As we have been preaching on Scripture portions from the Psalms, let’s go a little deeper into the makeup of this wonderful portion of the Bible.
The following info is gathered from Holman Old Testament Commentary: Psalms 1-75.
Here are 10 things you might not know about the Psalms:
- Psalms is the original hymnbook. Psalms comes from a Greek word meaning “the plucking of strings” indicating that this Scripture was originally accompanied by stringed instruments for the purpose of worship (2).
- Psalms is the largest book in the Bible. At 150 chapters, it is by far the longest with Isaiah’s 66 chapters holding the 2nd place for longest book (1).
- Psalms contains the longest chapter in the Bible. Psalm 119 contains 176 verses which is longer than many of the shorter books contained in the Bible (1).
- Psalms contains the shortest chapter in the Bible. While Psalm 119 is the longest, Psalm 117 is the shortest chapter in the Bible containing only two verses (2).
- Psalms contains the middle chapter in the Bible. Not only is Psalm 117 the shortest chapter, it is also the middle chapter in the 1,189 chapters contained within the Bible (2).
- Psalms contains the middle verse in the Bible. With 31,173 verses in the entire canon of Scripture, Psalm 118:8 is the exact middle verse of the Bible: “It is better to take refuge in the LORD than to trust in man” (2).
- Psalms is a multi-author book. Most books in the Bible are attributed to one author, but Psalms has many authors. The author of exactly half of them (75) is King David (2-9; 11-32; 34-41; 51-65; 68-70; 86; 95; 101; 103; 108-110; 122; 124; 131; 133; and 138-145). Other authors include Asaph (50; 73-83), the sons of Korah (42; 44-49; 84-84; 87), Solomon (72; 127); Moses (90), Heman (88), Ethan (89). The remaining 48 psalms are attributed to anonymous authors and many believe that Ezra wrote some of them (3).
- Psalms was written over a long period of time. The earliest psalm recorded is most likely Psalm 90 written by Moses after the exodus during the wandering period (1445-1405 B.C.). The latest psalm recorded is most likely Psalm 126 as the Israelites are returning to their land after the Babylonian exile (500-430 B.C.) (3-4). This expansive collection of songs from Israel’s history makes this book a unique contribution.

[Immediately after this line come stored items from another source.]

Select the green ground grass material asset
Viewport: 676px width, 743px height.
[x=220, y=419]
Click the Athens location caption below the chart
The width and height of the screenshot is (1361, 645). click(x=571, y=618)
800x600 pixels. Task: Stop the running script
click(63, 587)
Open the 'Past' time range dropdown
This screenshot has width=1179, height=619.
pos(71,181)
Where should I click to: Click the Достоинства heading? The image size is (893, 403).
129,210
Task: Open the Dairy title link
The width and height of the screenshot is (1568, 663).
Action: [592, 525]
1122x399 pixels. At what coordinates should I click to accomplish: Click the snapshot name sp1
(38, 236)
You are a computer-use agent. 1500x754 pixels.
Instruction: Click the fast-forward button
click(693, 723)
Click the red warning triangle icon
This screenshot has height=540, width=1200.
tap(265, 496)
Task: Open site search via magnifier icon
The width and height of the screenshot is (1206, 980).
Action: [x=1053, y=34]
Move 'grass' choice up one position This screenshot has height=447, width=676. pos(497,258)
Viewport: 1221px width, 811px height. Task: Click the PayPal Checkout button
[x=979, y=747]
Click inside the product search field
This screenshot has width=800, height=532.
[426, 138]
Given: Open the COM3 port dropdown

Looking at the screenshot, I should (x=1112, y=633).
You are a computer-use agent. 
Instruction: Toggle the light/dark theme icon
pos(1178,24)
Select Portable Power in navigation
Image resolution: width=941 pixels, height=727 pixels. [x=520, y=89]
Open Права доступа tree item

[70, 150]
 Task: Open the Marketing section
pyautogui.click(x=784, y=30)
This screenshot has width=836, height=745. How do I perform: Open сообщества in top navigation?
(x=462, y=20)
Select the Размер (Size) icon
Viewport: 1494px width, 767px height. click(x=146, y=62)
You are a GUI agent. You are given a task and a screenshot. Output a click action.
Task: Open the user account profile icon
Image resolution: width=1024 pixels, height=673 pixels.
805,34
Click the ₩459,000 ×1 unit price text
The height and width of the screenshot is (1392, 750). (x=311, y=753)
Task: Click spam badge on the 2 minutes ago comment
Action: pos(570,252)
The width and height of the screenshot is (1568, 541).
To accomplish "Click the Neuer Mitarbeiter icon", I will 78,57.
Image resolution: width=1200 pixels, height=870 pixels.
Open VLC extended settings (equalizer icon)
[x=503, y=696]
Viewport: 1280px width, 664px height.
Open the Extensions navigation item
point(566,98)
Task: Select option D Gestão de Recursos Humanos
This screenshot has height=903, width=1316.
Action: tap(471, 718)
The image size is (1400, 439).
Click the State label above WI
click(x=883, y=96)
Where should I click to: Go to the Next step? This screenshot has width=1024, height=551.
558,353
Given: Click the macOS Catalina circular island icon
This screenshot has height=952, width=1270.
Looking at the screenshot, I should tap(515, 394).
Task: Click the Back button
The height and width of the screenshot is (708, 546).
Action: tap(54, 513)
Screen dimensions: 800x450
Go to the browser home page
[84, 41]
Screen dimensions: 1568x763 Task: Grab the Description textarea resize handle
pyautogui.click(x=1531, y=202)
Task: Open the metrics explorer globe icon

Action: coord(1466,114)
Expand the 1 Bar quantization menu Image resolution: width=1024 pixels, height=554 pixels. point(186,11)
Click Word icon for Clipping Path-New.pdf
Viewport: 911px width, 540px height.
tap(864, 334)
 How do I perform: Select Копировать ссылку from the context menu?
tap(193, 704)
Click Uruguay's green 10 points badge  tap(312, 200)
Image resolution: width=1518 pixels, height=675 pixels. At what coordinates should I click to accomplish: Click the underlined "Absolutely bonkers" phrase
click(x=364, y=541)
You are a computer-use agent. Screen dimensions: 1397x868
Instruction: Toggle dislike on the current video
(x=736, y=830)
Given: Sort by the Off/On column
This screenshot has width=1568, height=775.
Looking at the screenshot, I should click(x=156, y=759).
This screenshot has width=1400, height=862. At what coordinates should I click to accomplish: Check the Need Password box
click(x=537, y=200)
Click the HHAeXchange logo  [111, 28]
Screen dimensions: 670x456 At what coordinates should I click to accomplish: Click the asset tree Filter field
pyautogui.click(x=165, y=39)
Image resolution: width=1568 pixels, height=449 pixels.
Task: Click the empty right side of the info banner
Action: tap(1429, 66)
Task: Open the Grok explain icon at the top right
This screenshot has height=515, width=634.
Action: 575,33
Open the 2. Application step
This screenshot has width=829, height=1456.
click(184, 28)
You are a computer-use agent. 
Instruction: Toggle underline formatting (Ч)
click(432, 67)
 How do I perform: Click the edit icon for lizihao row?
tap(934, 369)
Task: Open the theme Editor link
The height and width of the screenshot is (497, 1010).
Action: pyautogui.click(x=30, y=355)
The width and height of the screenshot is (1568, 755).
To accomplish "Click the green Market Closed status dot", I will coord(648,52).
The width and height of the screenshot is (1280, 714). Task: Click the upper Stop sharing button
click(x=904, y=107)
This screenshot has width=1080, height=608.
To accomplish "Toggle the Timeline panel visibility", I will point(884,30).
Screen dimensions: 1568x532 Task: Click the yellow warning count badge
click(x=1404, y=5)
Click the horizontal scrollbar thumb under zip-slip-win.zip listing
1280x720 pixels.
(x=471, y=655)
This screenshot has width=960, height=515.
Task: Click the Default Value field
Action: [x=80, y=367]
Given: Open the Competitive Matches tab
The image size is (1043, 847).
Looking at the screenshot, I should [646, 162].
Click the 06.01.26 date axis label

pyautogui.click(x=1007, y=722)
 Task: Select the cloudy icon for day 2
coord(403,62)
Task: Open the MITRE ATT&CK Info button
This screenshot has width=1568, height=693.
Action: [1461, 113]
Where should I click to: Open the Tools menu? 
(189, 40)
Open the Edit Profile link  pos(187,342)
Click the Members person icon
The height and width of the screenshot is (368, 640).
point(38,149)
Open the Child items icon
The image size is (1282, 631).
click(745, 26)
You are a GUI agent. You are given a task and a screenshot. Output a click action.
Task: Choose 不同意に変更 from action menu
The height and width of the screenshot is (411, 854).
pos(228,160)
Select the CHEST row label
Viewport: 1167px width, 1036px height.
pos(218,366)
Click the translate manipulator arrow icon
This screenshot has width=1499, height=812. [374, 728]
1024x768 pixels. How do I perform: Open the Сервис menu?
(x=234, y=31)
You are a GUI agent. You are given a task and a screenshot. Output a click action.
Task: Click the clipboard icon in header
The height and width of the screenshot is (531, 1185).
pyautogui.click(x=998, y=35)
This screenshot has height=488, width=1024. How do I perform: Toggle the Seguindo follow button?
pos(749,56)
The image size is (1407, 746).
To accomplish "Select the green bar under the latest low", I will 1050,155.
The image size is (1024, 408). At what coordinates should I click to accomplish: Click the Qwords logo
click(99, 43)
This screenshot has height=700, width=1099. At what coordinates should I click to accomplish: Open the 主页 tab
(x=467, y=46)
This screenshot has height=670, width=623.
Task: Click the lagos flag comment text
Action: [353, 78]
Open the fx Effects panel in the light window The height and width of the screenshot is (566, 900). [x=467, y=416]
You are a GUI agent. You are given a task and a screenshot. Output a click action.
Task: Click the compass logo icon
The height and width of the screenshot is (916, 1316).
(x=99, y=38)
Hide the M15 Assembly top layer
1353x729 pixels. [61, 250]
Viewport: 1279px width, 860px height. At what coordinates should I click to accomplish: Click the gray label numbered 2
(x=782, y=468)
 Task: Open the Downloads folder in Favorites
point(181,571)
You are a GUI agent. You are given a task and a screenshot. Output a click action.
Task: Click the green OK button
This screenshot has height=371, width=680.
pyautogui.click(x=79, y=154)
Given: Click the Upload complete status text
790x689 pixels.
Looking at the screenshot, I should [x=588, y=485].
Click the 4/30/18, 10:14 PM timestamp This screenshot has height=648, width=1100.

- Many Psalms are alphabetical acrostics. The Hebrew alphabet has 22 letters and a way to memorize the music was to make the stanzas match a certain progression. These psalms have some type of alphabetical acrostic: 25; 34; 9; 10; 111; 112; 145; 119 (10).
- Psalms are Hebrew poetry. While our English translations are great reads, we miss certain rhythms and parallel words and phrases that are contained in the original Hebrew manuscripts (7).